Problem requirements -> Put everything from the line containing "Given: Click the Month # icon in dCalendar" down to the line containing "point(140,270)" into a JSON list of strings, one string per line, leaving out blank lines.

Material provided ->
━━━━━━━━━━
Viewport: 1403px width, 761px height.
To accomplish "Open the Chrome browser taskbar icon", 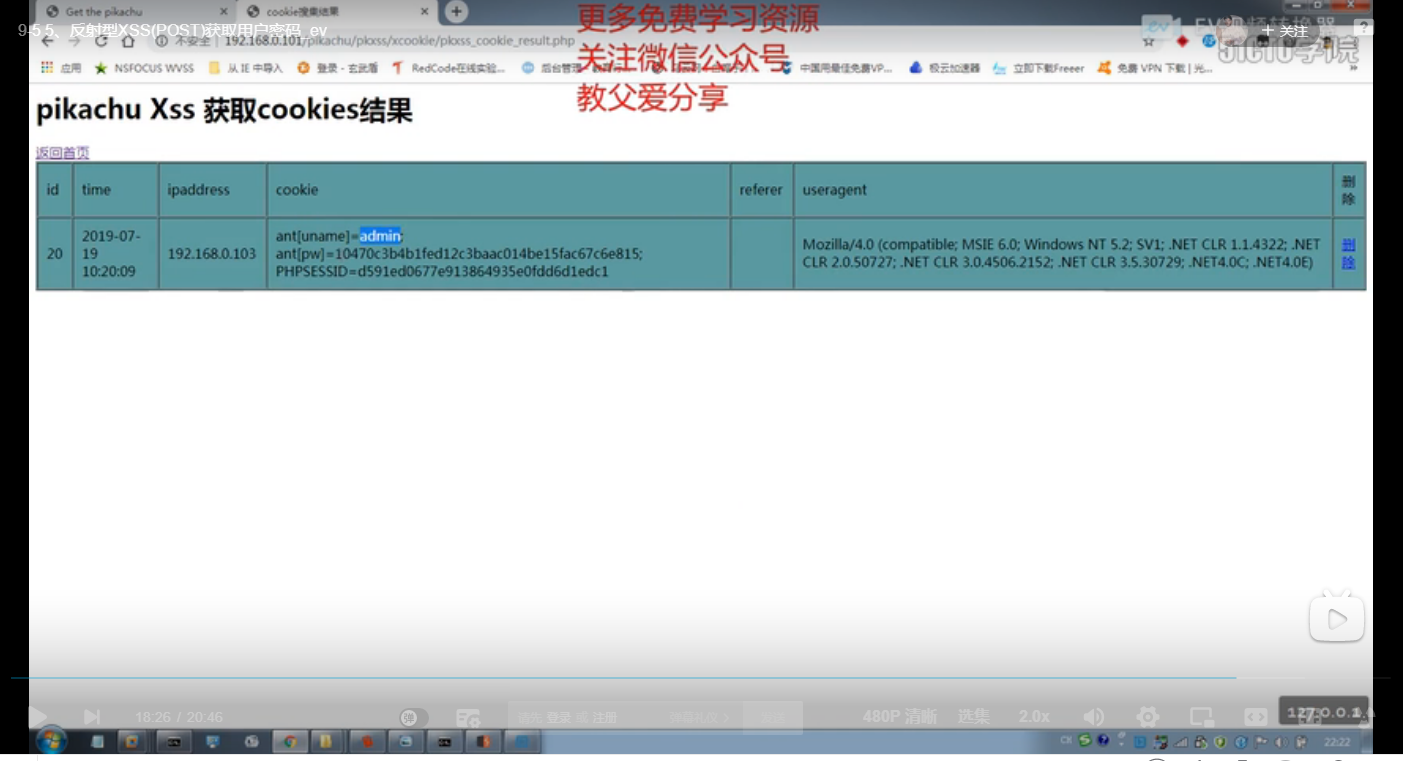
━━━━━━━━━━
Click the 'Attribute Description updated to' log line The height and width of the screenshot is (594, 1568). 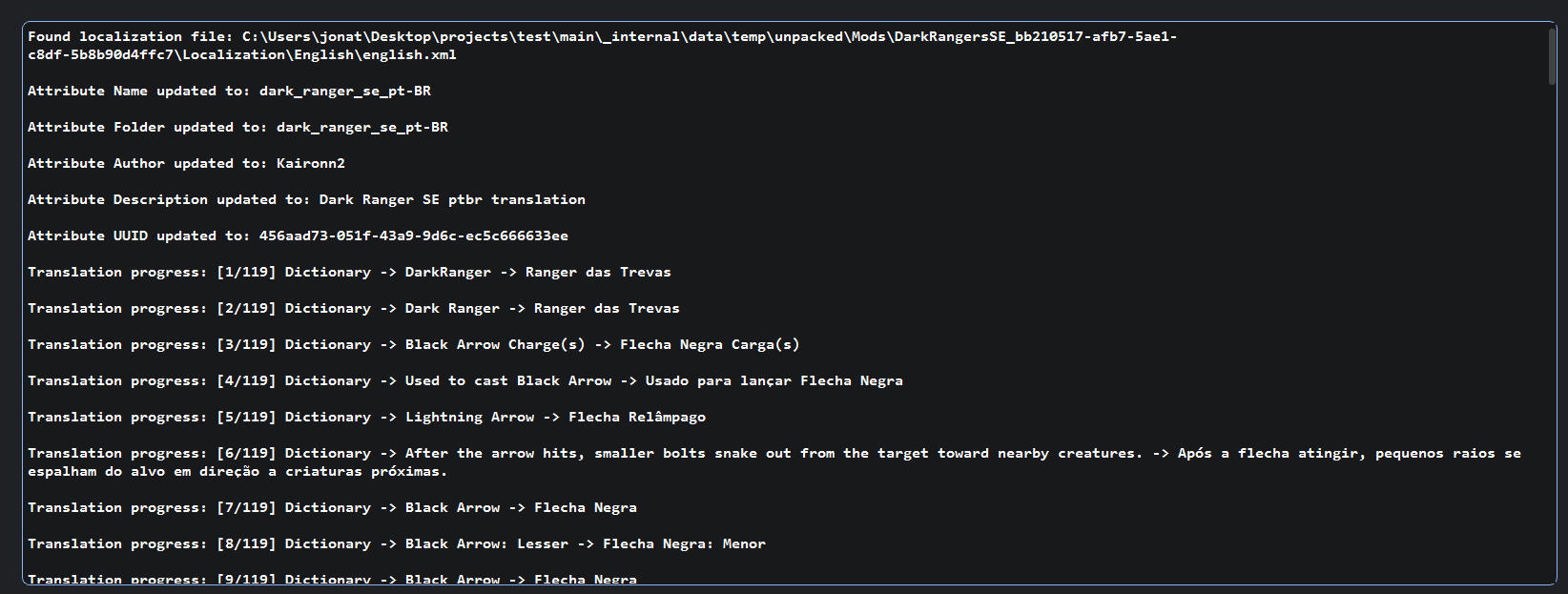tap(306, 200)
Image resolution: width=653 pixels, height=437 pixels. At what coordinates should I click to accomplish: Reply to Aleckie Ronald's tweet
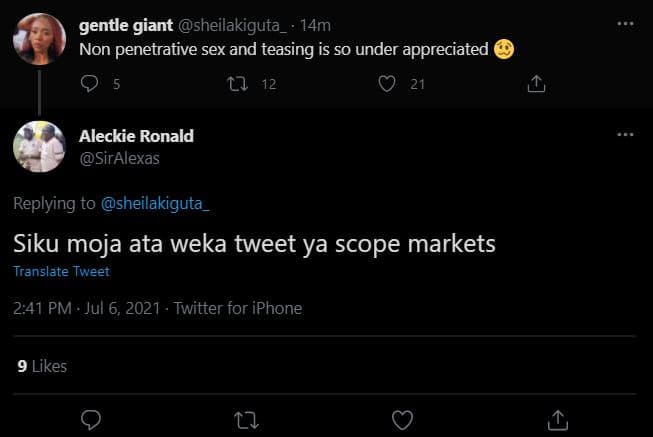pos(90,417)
━━━━━━━━━━
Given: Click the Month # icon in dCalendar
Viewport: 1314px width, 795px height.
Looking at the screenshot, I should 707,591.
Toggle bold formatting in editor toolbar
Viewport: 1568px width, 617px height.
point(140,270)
━━━━━━━━━━
Reply ->
[
  "Given: Click the Month # icon in dCalendar",
  "Viewport: 1314px width, 795px height.",
  "Looking at the screenshot, I should 707,591.",
  "Toggle bold formatting in editor toolbar",
  "Viewport: 1568px width, 617px height.",
  "point(140,270)"
]